UK-French Combat Drone Project Gets More Funding

Prime Minister David Cameron and President François Hollande held a mini Anglo-French Summit today at RAF Brize Norton in Oxfordshire.  Military co-operation was part of the discussions, with advancing the Anglo-French drone programmes a key item on the agenda.  While there is little detail yet, it has been announced that the two countries have agreed to commit a further £120m to the Future Air Combat System programme for a further two-year feasibility study led by BAE Systems and Dassault Aviation.

The Future Air Combat System is a programme of ongoing work on future unmanned combat systems.   The UK MoD awarded £40m of funding to this programme in January 2012 and in July 2012 France and UK jointly awarded Euros 13m towards the programme.

Background

In November 2010, David Cameron and Nicolas Sarkozy signed The Declaration on Defence and Security Co-operation (dubbed ‘the entente frugale’) which contained a specific  commitment to work together  on unmanned systems.  BAE Systems and Dassault immediately announced they were working together on plans to develop a new Medium Altitude Long Endurance (MALE) drone,  the same category as the US Reaper and Predator. This drone,  named Telemos, was expected to be given the go-ahead at the 2011 Paris Airshow,  with BAE and Dassault fully expected their respective  governments to sign contracts.  However  at the airshow everything was abruptly put on hold for 18 months, apparently due to the new French administration wanting to ‘go back to square one’ on the concept, but it soon emerged there were other issues, including a wish by the French to bring Germany into the project as well as apparent budgetary concerns.
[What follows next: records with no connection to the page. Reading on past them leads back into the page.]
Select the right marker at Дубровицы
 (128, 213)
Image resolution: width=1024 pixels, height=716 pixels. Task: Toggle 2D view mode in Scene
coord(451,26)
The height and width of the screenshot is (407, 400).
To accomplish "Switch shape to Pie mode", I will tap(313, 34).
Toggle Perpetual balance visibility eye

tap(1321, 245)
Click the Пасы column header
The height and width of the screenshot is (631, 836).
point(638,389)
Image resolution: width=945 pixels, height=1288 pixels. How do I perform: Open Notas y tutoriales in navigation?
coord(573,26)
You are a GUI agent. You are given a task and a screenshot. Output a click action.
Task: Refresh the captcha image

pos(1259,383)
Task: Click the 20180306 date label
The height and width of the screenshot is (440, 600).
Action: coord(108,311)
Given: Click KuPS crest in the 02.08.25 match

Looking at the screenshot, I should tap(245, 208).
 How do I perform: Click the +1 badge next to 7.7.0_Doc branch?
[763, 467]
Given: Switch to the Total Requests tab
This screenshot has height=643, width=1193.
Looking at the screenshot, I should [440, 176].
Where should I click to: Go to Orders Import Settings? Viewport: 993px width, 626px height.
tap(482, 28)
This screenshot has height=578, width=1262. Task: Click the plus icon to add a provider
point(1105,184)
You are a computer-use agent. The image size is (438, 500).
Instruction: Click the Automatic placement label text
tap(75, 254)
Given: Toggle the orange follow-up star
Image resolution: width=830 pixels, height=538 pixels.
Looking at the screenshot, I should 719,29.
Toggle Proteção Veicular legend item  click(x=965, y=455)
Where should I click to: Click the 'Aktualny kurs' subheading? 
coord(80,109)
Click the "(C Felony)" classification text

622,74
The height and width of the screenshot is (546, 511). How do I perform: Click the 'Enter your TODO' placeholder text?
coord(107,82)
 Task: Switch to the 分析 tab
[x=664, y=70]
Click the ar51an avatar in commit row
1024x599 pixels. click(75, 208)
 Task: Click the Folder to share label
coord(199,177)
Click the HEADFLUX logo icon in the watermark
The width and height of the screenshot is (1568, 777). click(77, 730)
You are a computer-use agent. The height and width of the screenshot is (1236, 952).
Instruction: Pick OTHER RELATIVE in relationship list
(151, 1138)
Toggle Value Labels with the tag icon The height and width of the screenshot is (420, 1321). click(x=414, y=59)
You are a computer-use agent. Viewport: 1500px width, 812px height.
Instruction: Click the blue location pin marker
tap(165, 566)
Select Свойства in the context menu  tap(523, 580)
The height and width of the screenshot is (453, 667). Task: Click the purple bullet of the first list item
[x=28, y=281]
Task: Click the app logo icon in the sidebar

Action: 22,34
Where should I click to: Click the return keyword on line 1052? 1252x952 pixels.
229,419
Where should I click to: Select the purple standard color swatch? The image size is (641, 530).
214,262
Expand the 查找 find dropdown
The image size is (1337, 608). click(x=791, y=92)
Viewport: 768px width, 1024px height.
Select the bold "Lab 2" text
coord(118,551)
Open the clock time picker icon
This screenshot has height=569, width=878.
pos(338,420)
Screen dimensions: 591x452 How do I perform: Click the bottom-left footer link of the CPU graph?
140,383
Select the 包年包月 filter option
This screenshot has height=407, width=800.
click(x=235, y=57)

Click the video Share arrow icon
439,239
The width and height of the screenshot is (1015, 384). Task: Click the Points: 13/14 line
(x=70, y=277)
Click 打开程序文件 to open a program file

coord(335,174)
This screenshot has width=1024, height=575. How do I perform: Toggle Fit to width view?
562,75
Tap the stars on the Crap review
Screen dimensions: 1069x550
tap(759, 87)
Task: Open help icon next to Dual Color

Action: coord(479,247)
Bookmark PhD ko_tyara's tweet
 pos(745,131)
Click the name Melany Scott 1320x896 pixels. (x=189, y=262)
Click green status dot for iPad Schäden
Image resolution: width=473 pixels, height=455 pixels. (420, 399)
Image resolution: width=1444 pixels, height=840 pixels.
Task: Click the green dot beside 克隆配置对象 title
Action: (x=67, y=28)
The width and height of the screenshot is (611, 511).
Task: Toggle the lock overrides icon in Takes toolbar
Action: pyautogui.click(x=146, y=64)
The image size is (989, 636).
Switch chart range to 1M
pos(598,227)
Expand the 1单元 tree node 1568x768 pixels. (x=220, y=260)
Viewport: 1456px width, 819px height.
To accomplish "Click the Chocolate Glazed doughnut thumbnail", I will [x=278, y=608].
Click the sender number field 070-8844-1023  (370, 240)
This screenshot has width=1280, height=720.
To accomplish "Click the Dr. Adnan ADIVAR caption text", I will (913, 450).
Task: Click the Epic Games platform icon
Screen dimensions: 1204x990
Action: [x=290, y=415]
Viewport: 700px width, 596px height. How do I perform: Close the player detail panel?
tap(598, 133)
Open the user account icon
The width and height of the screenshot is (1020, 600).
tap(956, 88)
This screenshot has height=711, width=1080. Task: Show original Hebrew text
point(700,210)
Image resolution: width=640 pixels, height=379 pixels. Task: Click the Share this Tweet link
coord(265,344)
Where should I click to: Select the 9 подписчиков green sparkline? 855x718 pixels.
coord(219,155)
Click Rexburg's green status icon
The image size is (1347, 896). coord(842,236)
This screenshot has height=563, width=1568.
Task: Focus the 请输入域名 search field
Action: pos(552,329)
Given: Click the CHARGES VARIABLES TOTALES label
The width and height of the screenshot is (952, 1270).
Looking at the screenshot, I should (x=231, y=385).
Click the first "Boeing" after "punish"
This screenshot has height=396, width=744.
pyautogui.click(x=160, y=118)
In February 2012 Cameron and Hollande signed a new declaration, again affirming their commitment to working together on unmanned systems but there was little detail.  The two countries agreed to investigate the possibility of working together on an advanced combat drone, with France agreeing to evaluate the much delayed Anglo-Israeli Watchkeeper drone.  There were vague mentions of a possible MALE drone, but a year later France was negotiating to buy Reaper drones from the US, much to the anger of the French military industry, and all talk of building a new MALE drone to rival Reaper has been shelved.   Today British Reapers are on operations in Afghanistan while unarmed French Reaper drones are operational over Mali.

Rather than working together to build an alternative to Reaper, the focus is now on developing the next generation of drones under the Future Air Combat System.  These drones will be much faster, stealthy, more autonomous, have a greater range and be able to defend themselves from attack unlike the Reaper generation.

In the US, we have seen over the past year Northrop Grumman’s X-47b advance unmanned combat drone undertaketest flights from an aircraft carrier and Lockheed Martin revealed that it has been  working on plans for the SR-72, an unmanned hypersonic aircraft.

In the UK, BAE Systems have been working on their Taranis drone and it is thought that the work on the Future Air Combat System is separate but parallel to this project.